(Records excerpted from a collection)
* * *
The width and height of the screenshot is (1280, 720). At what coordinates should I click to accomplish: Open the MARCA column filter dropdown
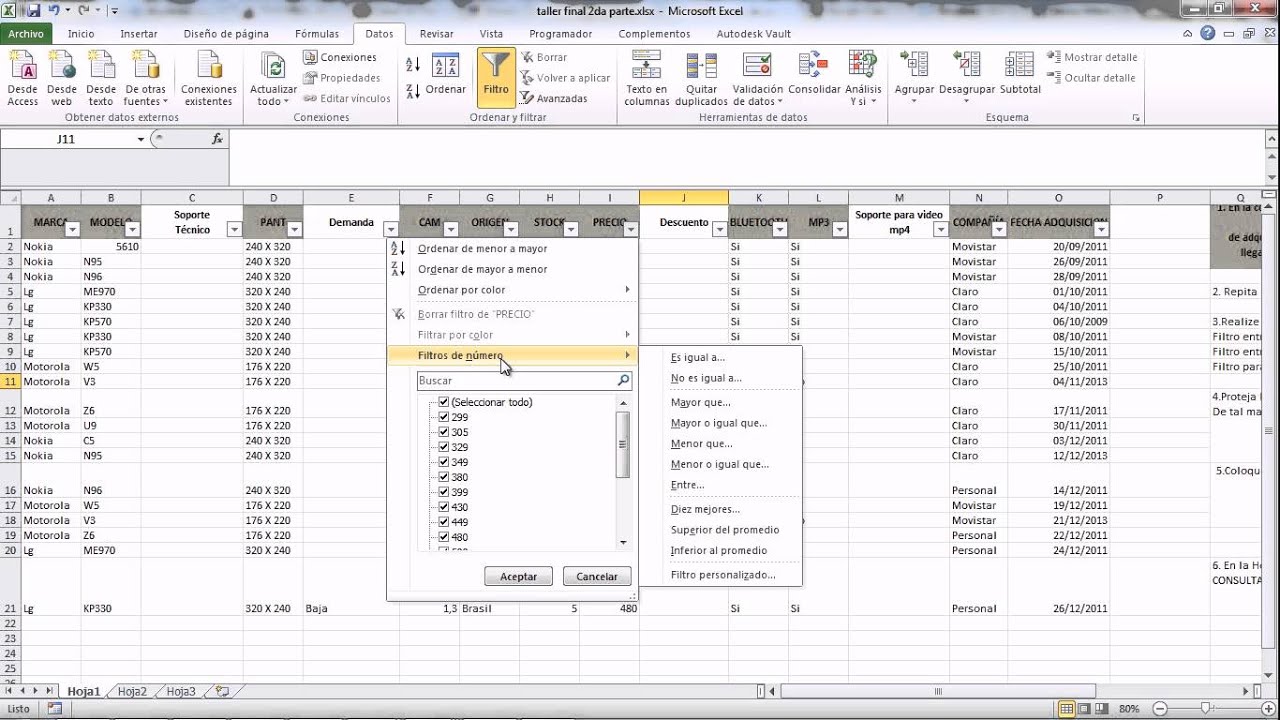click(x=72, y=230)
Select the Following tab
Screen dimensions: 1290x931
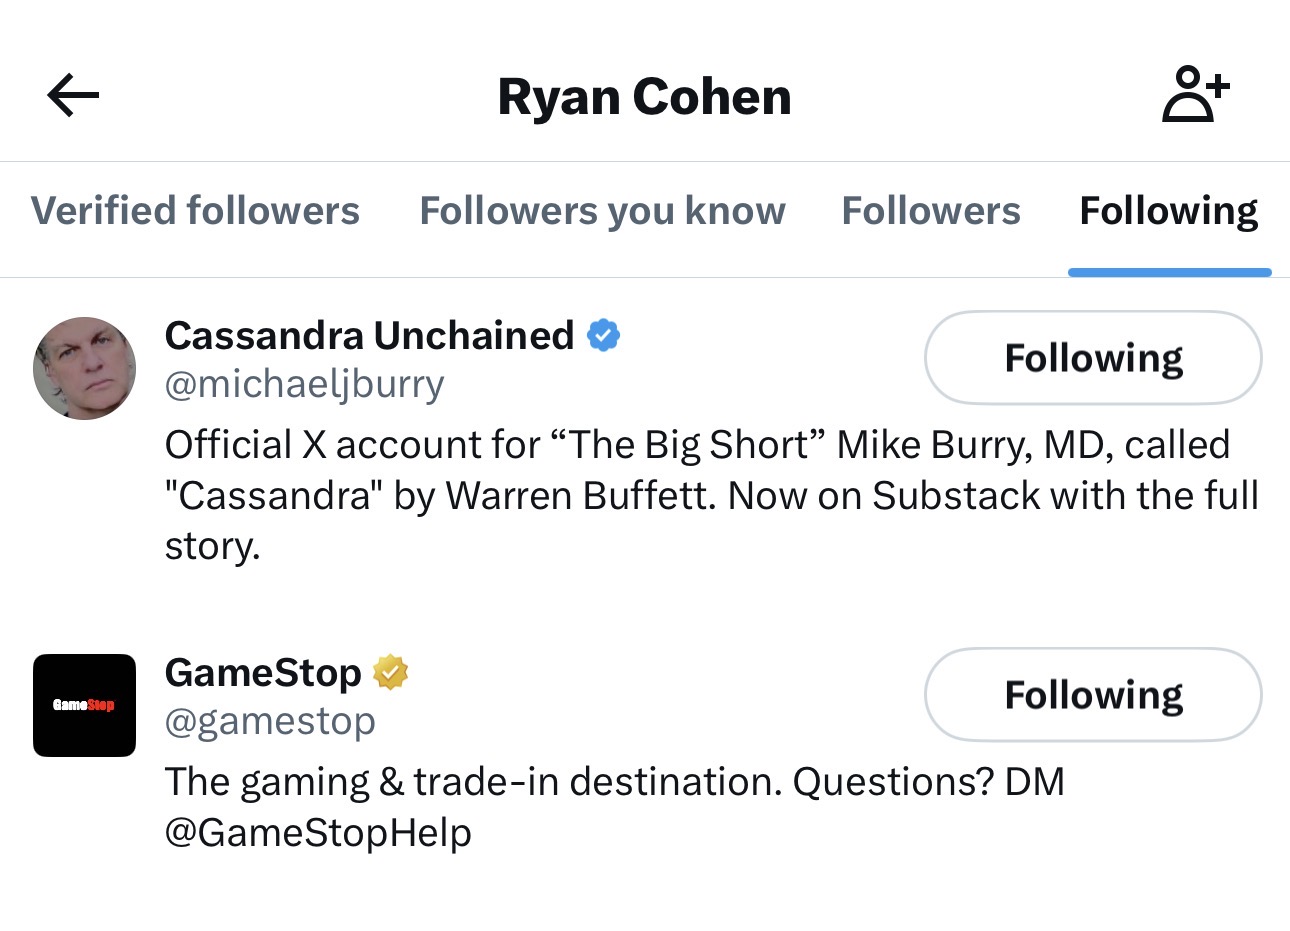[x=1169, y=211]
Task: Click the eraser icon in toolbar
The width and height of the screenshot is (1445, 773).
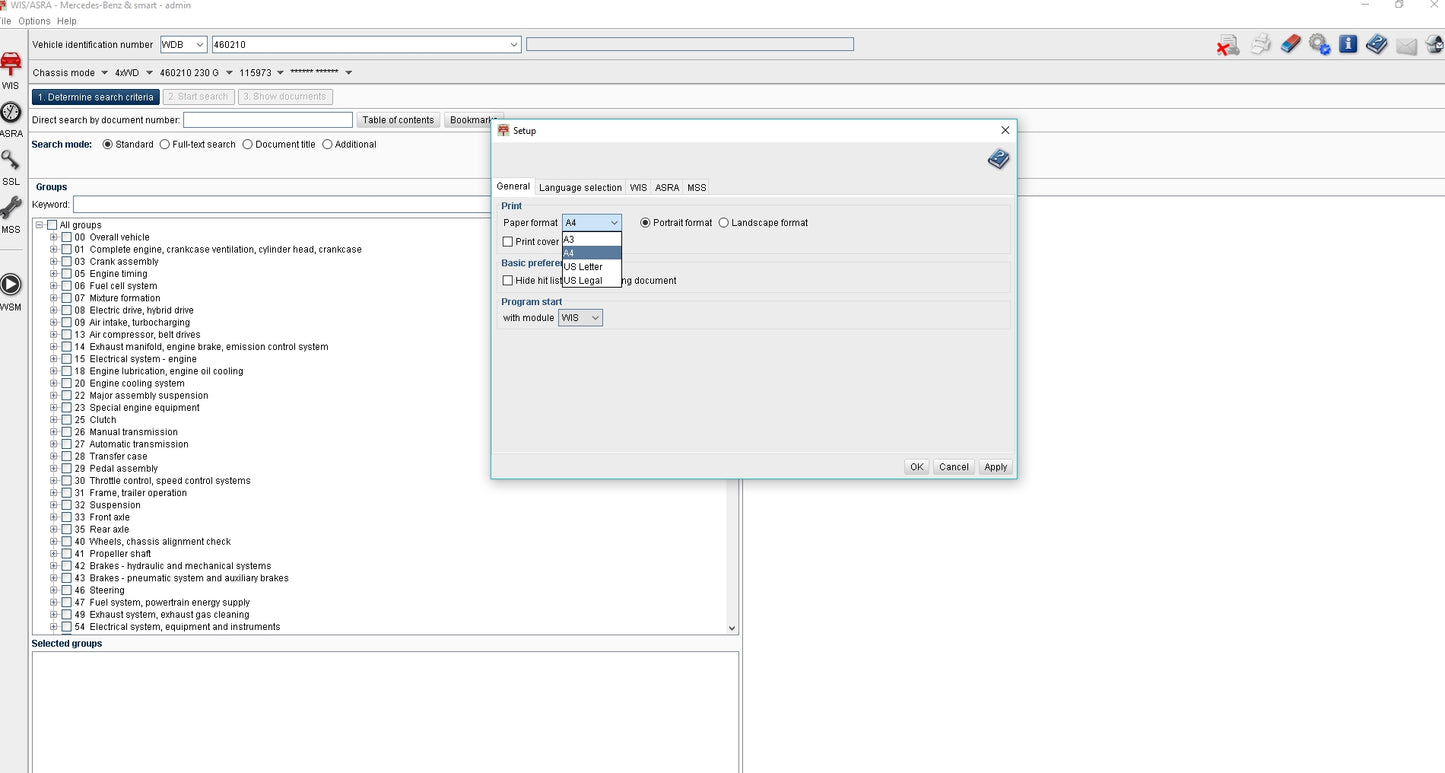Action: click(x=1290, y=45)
* * *
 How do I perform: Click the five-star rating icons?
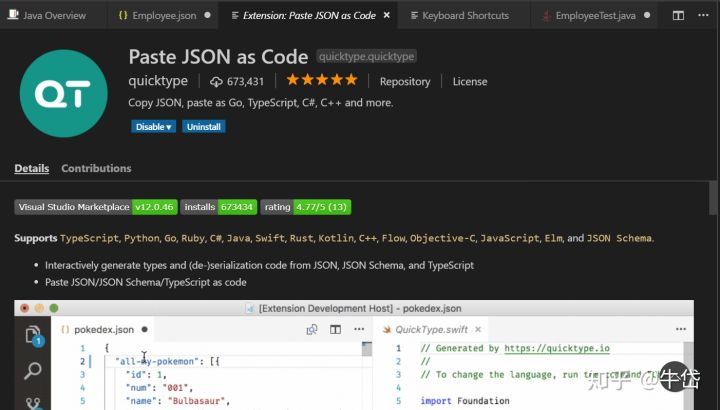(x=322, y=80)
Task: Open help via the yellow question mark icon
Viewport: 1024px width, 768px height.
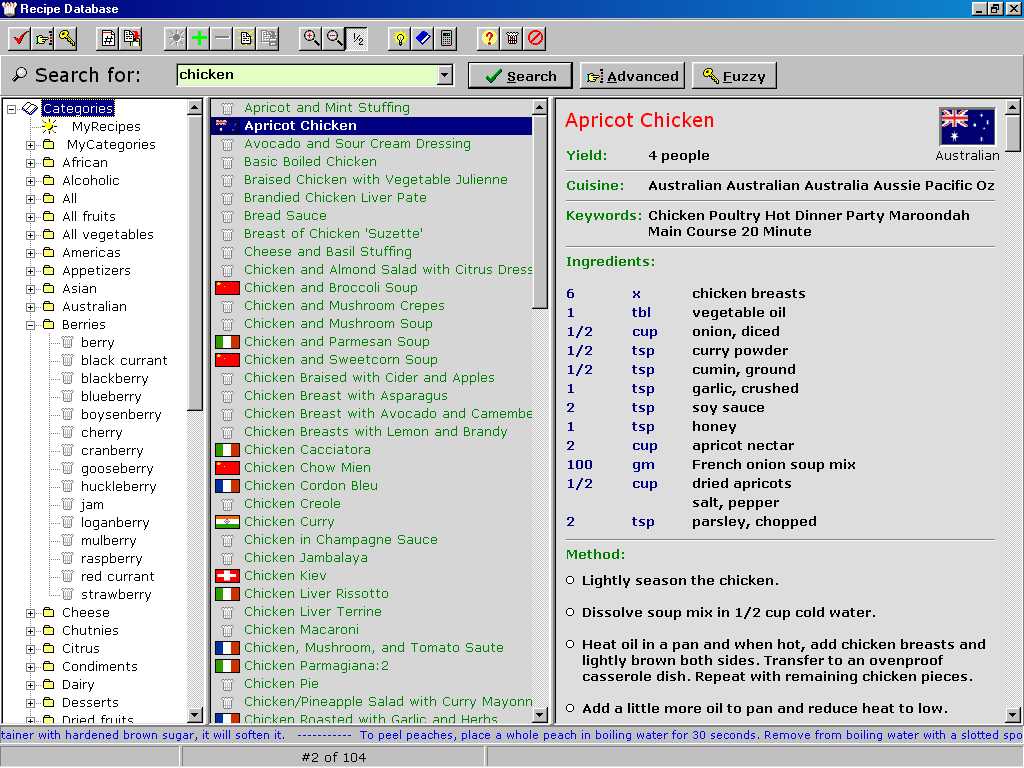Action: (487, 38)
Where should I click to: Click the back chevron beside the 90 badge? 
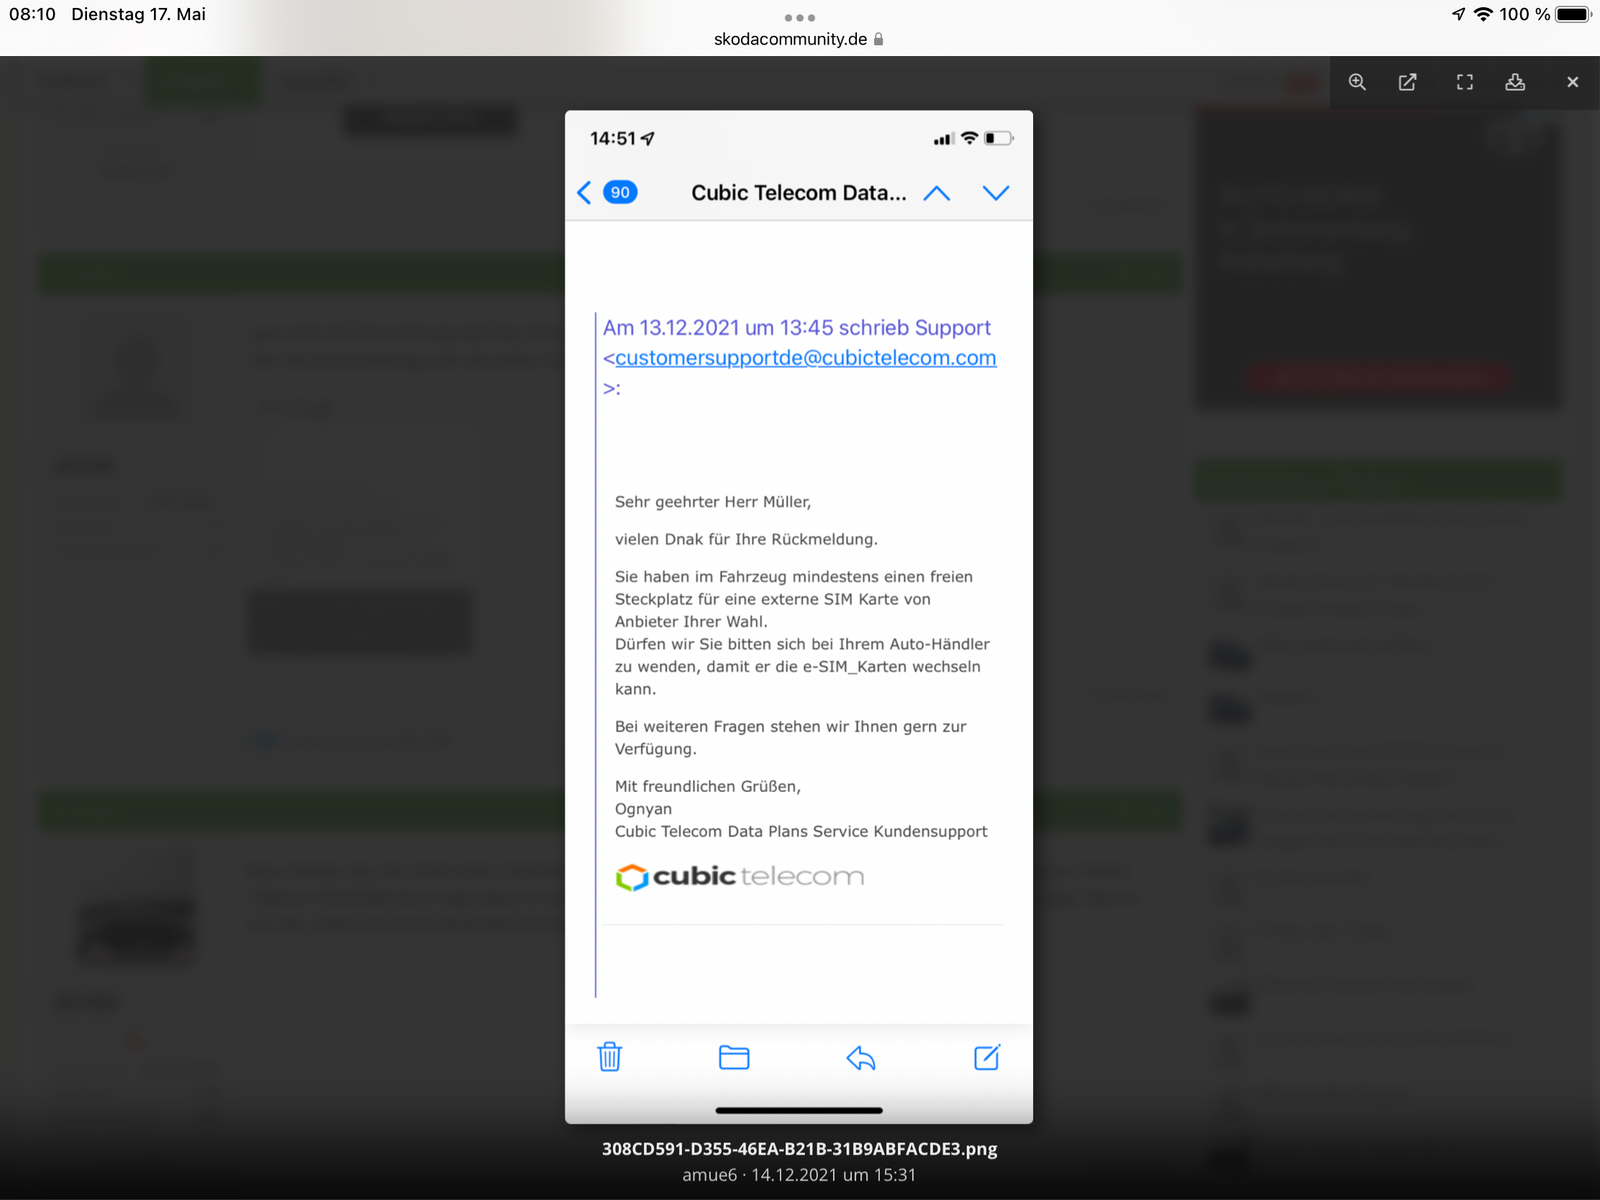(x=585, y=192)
* * *
Your goal | Filter the entries above and keep only the lines with the word "Task".

Completed exercise |
Task: Click the eraser icon in toolbar
Task: Open help via the yellow question mark icon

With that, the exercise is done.